Subsonic Forum

[lovebags]

I have users logging into Subsonic via LDAP but if I create a link, it bypasses any authentication that usually happens when people login to the server. Is it possible to add the ability to force LDAP users to authenticate when following shared links?

[GJ51]

http://maplegrovepartners.subsonic.org/share/jTTSI

[lovebags]

Thanks Gary, nice way to respond! Yes, I'm guessing that's how it was set-up and is a very handy feature. Thing is, we are using Subsonic to host content that is restricted for certain users so having LDAP enabled on shared links would be very handy. The way we get around it now is to embed the shared link in another window which hides the source URL and users can only get to it by logging in via LDAP.

Ben

[GJ51]

I agree it may be a nice touch on an already useful feature, but for me it seems a bit redundant in that you already have control over who you send the link to. Considering that Sindre has also added the ability to limit the time that the link is active and you can also delete the link at any time does give you quite a bit of security already.

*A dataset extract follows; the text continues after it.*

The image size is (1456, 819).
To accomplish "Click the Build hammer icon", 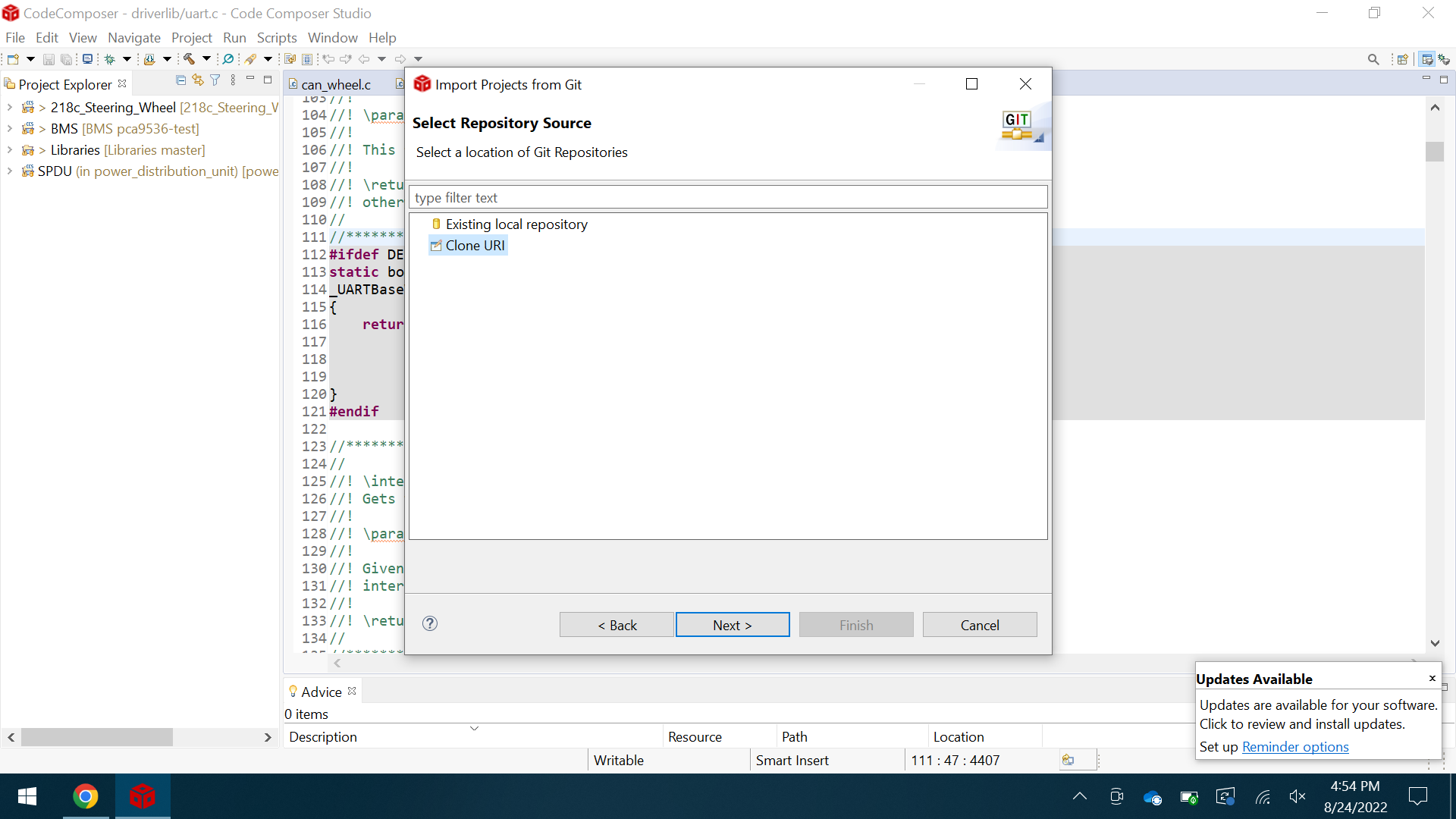I will [189, 59].
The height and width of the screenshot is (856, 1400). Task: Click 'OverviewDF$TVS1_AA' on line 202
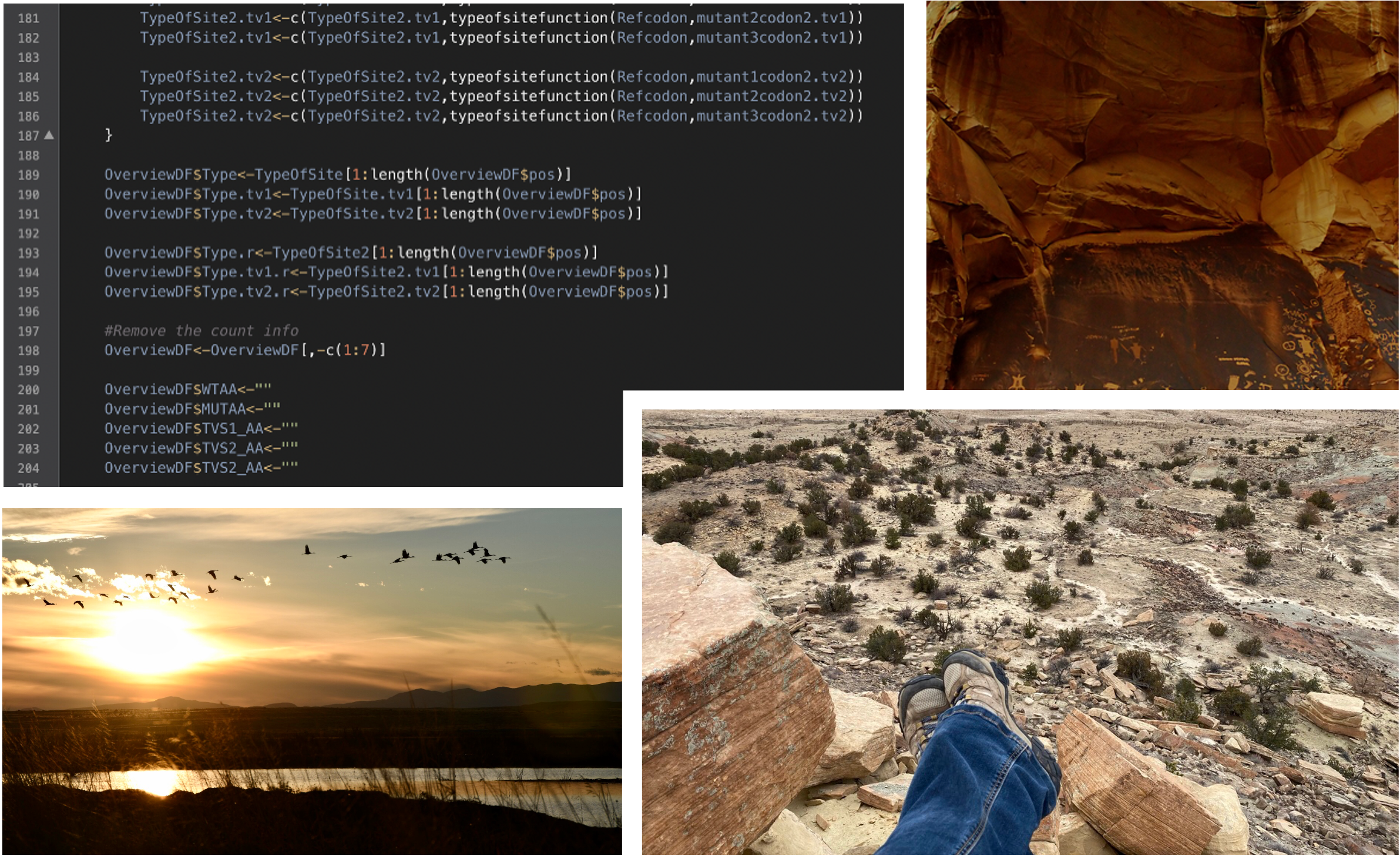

For my psoted response, I just set it to be active for 1 week, then it dies automatically.

Glad you appreciated the response, I just couldn't help myself.

There's always more to learn ...

[lovebags]

The terms of the requirements in place that allow us to offer our users access is that they must authenticate to access the music. If the link was made public and the content freely accessible then we'd be violating those stipulations, irrespective of the expiry or ability to delete, hence the need for authentication on every level.

As you said, it's already a useful feature but it's the one added thing that would be even better for our situation.